The Virgins @ Great American Music Hall, SF, 5/20/09

The Virgins  played San Francisco’s Great American Music Hall  on 5/20 with fantastically dark opener Anya Marina  (my favorite song of hers was “Move You” ). I really like The Virgins, but somehow nothing felt especially noteworthy about their performance. They’re a pretty interesting NYC indie band, one of the many prospective “next-big-things” to ferment in the Big Apple. It’s an expectation easy enough to justify with the group’s uniquely sardonic lyrics and surprisingly versatile brand of garage punk. They seem as much at home with their punky roots, as in tracks like “Louisa,” as with a more commercial sound, such as in their single “Rich Girls.”  The tone and energy level varies greatly by each song. Where “She’s Expensive,” one of my favorites at the GAMH show, features a gnarly, staccato guitar and bass keeping pace with fast-paced, driving drums, “Love Is Colder Than Death”  is slower and more thoughtful, and came across weaker live, and was especially ill suited to be the show-ender. It didn’t feel like the finale, and it didn’t seem like anybody in the crowd was fooled: the band hadn’t even played “Week of Danger,” one of their number one singles from ’08; thusly the applause required to solicit the band’s obviously pre-planned return to stage felt more forced than spontaneous, and made the band and their frontman Donald Cummings seem a little presumptuous.
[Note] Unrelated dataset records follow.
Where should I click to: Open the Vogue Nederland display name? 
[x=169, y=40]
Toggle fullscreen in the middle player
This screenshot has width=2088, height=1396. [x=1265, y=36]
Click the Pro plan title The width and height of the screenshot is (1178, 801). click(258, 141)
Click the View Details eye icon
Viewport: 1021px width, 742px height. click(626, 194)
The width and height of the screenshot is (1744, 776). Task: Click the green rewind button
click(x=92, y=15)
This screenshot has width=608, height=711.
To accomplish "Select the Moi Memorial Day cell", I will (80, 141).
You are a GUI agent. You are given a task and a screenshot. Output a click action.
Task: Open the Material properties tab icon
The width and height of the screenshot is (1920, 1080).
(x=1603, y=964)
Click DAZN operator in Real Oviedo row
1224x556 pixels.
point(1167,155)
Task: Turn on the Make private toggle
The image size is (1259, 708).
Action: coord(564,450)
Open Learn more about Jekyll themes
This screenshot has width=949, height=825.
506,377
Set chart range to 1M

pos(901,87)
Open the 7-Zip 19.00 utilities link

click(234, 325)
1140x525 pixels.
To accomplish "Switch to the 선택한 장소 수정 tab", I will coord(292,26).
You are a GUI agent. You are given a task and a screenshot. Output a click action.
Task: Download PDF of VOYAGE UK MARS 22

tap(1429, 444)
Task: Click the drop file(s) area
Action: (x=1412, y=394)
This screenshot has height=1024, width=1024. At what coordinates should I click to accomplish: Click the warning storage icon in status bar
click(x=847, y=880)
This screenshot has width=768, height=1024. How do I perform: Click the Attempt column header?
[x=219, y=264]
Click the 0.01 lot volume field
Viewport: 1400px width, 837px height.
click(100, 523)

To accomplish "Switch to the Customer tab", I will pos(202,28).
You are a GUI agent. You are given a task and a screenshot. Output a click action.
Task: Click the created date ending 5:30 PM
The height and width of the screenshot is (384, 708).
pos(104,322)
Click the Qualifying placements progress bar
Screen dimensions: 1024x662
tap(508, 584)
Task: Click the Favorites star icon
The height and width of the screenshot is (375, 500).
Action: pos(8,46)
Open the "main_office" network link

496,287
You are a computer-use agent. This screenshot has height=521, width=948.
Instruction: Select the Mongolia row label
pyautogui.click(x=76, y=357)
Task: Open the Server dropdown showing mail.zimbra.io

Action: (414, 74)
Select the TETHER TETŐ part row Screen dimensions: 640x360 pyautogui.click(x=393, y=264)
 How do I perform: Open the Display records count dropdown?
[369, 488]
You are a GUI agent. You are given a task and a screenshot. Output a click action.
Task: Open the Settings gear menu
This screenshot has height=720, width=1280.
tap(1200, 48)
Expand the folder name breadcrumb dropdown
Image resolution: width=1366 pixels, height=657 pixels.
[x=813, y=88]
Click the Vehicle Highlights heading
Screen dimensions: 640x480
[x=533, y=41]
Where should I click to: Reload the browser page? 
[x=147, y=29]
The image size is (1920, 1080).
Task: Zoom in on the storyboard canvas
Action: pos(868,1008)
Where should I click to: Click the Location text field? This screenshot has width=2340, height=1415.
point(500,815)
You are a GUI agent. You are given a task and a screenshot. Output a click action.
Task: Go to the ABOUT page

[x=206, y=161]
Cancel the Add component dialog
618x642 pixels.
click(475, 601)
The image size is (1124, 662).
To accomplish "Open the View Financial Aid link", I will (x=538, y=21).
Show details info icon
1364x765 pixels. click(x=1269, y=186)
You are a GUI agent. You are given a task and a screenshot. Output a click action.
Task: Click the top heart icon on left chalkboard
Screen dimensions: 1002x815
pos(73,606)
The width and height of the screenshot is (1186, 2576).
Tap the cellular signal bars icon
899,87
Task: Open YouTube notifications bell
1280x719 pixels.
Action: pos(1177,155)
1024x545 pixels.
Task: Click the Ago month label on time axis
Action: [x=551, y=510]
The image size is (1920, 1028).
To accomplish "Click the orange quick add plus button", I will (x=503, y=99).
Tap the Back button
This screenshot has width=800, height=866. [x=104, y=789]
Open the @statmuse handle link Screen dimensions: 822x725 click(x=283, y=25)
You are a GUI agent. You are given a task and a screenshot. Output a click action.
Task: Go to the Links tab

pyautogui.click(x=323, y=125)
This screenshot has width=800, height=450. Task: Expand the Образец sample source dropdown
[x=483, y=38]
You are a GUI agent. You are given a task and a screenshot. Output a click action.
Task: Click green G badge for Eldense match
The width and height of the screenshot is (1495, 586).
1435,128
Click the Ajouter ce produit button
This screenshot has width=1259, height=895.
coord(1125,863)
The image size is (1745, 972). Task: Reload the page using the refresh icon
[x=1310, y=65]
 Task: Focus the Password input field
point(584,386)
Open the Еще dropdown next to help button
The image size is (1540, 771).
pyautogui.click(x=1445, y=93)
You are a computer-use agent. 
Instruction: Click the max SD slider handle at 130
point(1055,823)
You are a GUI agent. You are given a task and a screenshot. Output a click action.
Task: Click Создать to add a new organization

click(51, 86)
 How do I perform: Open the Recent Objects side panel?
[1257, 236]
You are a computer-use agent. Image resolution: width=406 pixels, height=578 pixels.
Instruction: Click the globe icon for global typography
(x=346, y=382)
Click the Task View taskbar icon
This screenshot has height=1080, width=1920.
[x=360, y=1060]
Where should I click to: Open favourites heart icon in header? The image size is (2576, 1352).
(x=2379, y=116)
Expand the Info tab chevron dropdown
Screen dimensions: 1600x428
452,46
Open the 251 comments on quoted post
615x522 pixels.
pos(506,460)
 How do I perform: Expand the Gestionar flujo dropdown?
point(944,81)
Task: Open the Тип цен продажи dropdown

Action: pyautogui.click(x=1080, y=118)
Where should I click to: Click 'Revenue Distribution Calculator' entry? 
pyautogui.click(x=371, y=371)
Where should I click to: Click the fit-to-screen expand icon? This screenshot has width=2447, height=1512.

What really sets The Virgins apart are their lyrics, solely the work of Cummings who is also the band’s founder. He started writing the songs by himself in his apartment in New York before enlisting the help of his friends, guitarist Nick Oates and bassist Nick Ackerman, to record The Virgins ’07, a five-track EP. They started passing the record out at clubs and parties around town and it began to circulate hand to hand on its own before an agent for Atlanta Records heard it, tracked the group down and signed them even before they were fully formed.

While Oates and Ackerman on guitar and bass are indispensable and ideally suited, Donald Cummings is the soul of the band. He doesn’t play any instruments regularly, just struts around the stage acting punk rock and peeling off the dry, thoroughly unsentimental lyrics. And great lyrics they are, the kind that make you feel hip and envious at the same time, like in “Week of Danger,”  a song that’s essentially about a girl who likes him more than he likes her: “So is there something that you like about her/ Yes/ I like the way her body bends in half/ And is there something that you love about her/ No/ Man if she’s playing hard to get I’m out the door.” The track “She’s Expensive” turns the dynamic around: “It takes a lot to change her mind/ she’s expensive, she’s expensive/ I can’t stop myself from chasing.” There’s something refreshing in the honest bluntness of both of them, and Cummings’ multi-faceted writing certainly bodes well for the bands’ prospects. Their single “Rich Girls” made it to #68 on Rolling Stone’s “100 Best Songs of 2008,” they performed on David Letterman, and their songs have been featured on such pop-culture incubators as Gossip Girls and MTV’s The City. It’s probably fair to say that we haven’t heard the last of them.